Lowcarb team member said...

Hi Gail ... glad you found the information of interest. We do our best to bring a wide variety of articles on the blog.
I enjoyed your recent post "Pieces" and the Skipping rhyme - as you say "Jumping rope is good exercise and fun"

Thanks for taking time to stop by, it's always good to read your thoughts.

All the best Jan

Cheryl said...

Great post, full of information.

I must confess I worry for my Grandchildren...........
Over the years I have tried to teach them about healthy eating but at the end of the day most children make choices via their taste buds ! Additives that are put into fast foods (fats and sugars) are often quite addictive.

I wonder how healthy these youngsters will be as they age......

Lowcarb team member said...

Hi Roses and Lilacs ... big business, big pharma, big food, big companies do have a lot of money at their disposal to spend on big advertising - but should we take what they say as fact!? More and more these days there are 'ordinary' people who are looking far more closely and seeing for themselves that not all is as claimed. There are bloggers, Forums, videos 'out there' that do highlight what really should be looked at. Of course it still comes down to the individual to choose. Do they just want to believe what they are told or do they want to look further ... as the article finished "How the game ends is up to us"

Many thanks for your comments and thoughts.

All the best Jan

Lowcarb team member said...

Hi Cheryl and many thanks for sharing your thoughts.

To quote you "I wonder how healthy these youngsters will be as they age......" It is my opinion and I think facts will back this statement up that the younger people of today unless there is a drastic change in their diets / menu plans they will not live as long or as healthy as previous generations.

Take my grandparents, my parents and me ... we were bought up on real foods but over the last few decades this has changed to fast foods and highly processed foods which do not do our health any favours.

Even my eating habits had changed, from how I was brought up, and what we had been told was healthy foods in fact wasn't as healthy as we thought. It was somehow ironic it wasn't until Eddie was diagnosed a Type 2 diabetic that made us fully appreciate that what we had been eating as 'healthy foods' was actually making him unwell. The rise with both obesity and Type 2 diabetes is so closely related to eating too many carbs / sugars / refined foods. Eating real whole foods is so much healthier, and we now live the LCHF lifestyle.

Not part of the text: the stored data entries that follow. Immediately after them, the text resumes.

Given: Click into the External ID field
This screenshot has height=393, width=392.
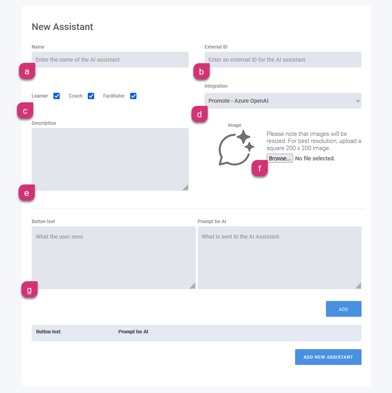Looking at the screenshot, I should click(x=283, y=60).
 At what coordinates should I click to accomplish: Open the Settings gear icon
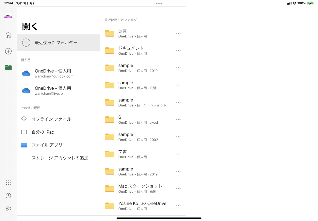coord(8,209)
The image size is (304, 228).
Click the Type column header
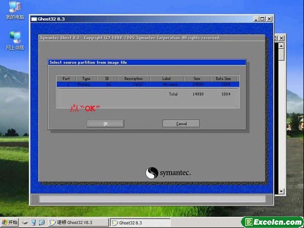pos(86,79)
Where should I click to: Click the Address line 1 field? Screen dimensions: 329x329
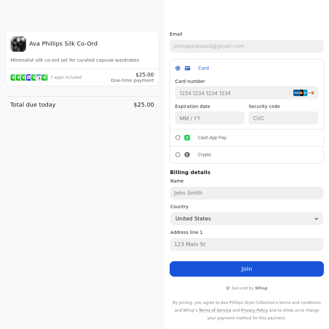pyautogui.click(x=247, y=245)
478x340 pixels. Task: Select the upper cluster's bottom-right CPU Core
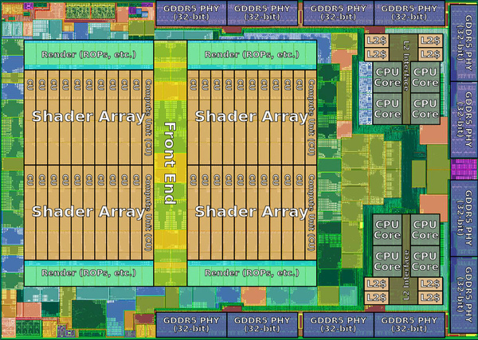pyautogui.click(x=425, y=109)
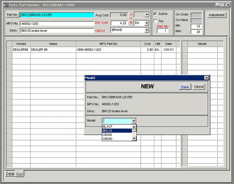Open the EA unit of measure dropdown

tap(147, 23)
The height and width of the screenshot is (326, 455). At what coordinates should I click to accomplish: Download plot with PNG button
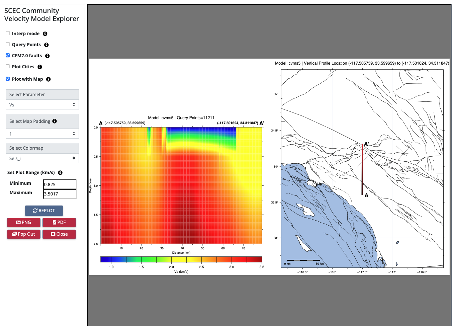click(x=24, y=222)
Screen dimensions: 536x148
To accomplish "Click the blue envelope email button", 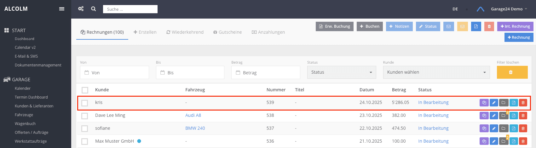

Our grandchildren do eat a diet that does not include a high amount of carbs such as cakes, sweet bars, crisps these foods are kept to an absolute minimum. A treat not a daily occurrence. They seem to fully enjoy their whole fresh foods ... I can only hope this will continue for a very long time to come.

Slowly, slowly more people are beginning to realise what Hippocrates once said many, many years ago 'Let food be thy medicine and medicine be thy food.' The real food revolution is gaining momentum.